◆ Data supplied

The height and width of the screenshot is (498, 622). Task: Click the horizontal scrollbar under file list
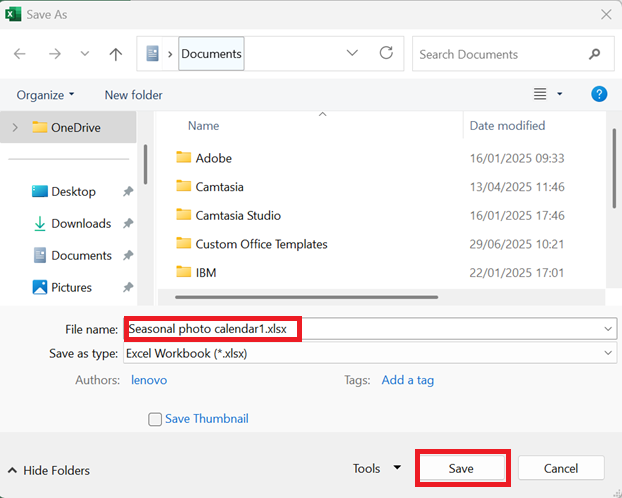click(306, 297)
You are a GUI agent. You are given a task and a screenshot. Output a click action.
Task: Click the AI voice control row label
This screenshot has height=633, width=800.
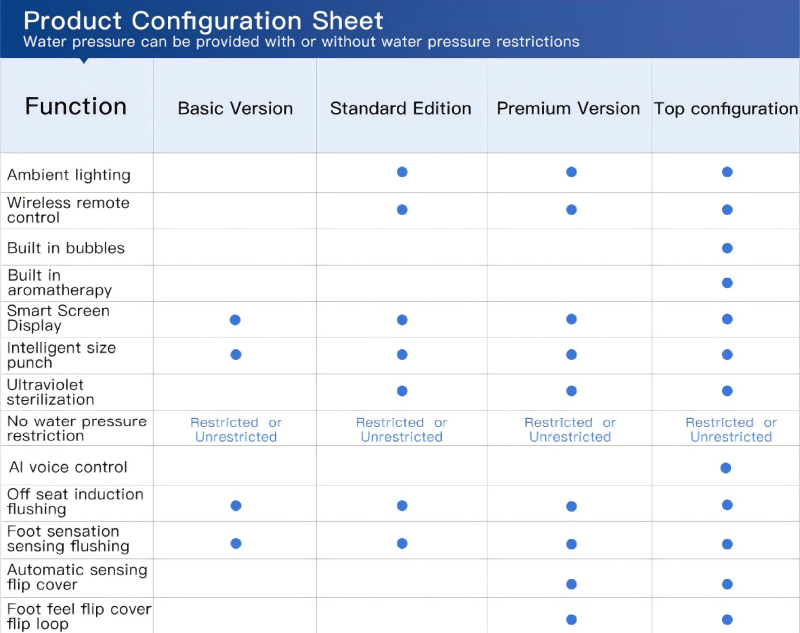(x=68, y=467)
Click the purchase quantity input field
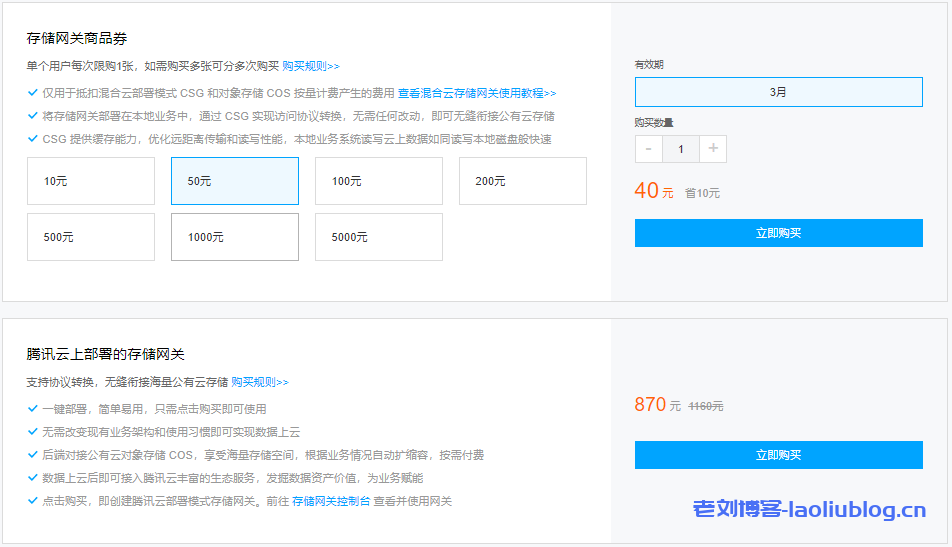Screen dimensions: 952x547 pyautogui.click(x=681, y=149)
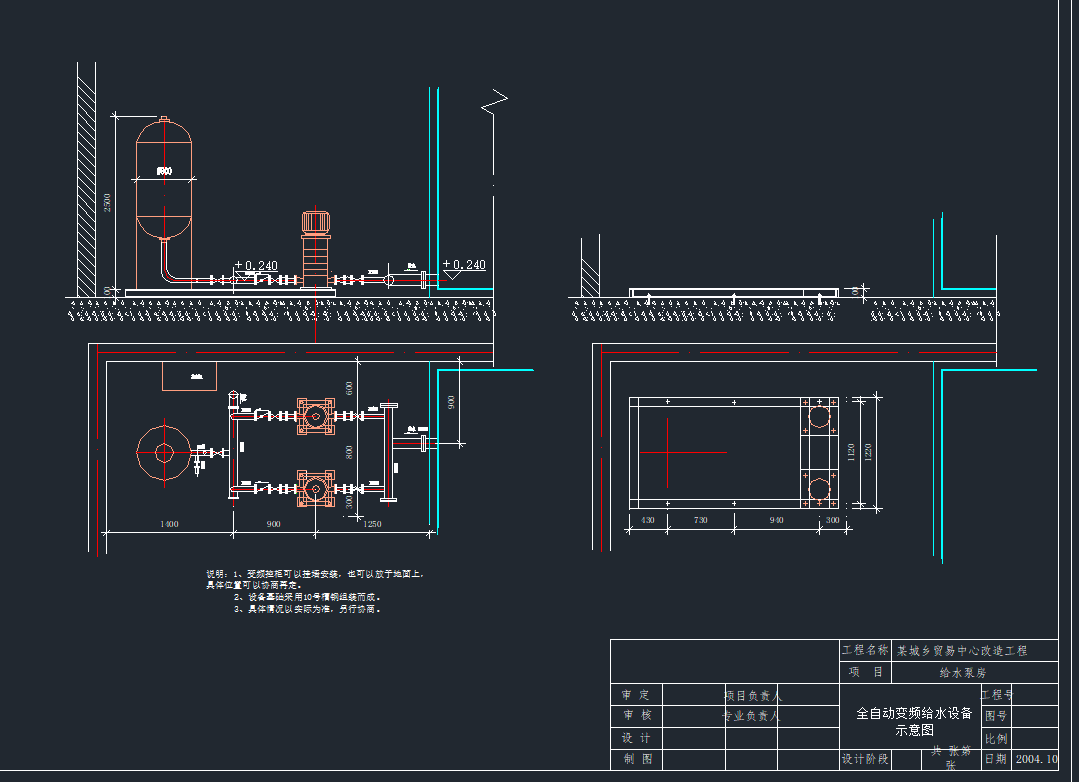Select the 2500 tank height dimension
Image resolution: width=1079 pixels, height=782 pixels.
108,202

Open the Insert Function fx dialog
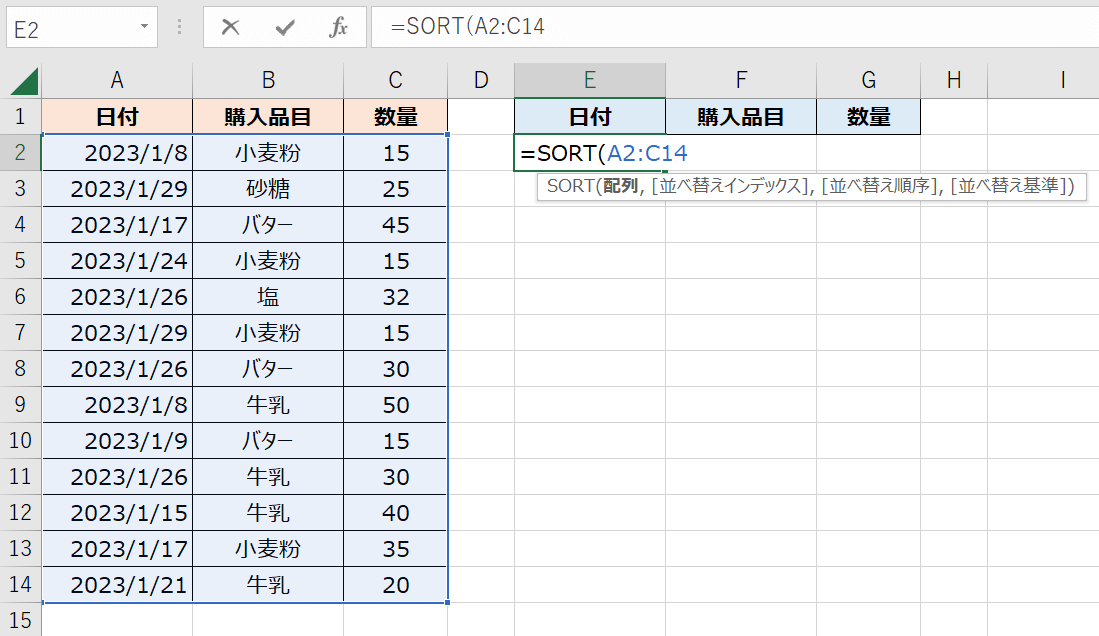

◆ Written problem
Rewrite all of the lines above with "screen capture" in place of every "screenshot", keeping everything else the same and leaving out the pictures.

◆ Result below
The height and width of the screen capture is (498, 622). Task: Click the horizontal scrollbar under file list
click(306, 297)
You are a GUI agent. You are given a task and a screen capture. Output a click action.
Task: Click the AI voice control row label
This screen capture has height=633, width=800.
(x=68, y=467)
Click the purchase quantity input field
Screen dimensions: 952x547 pyautogui.click(x=681, y=149)
Select the 2500 tank height dimension
Image resolution: width=1079 pixels, height=782 pixels.
108,202

Open the Insert Function fx dialog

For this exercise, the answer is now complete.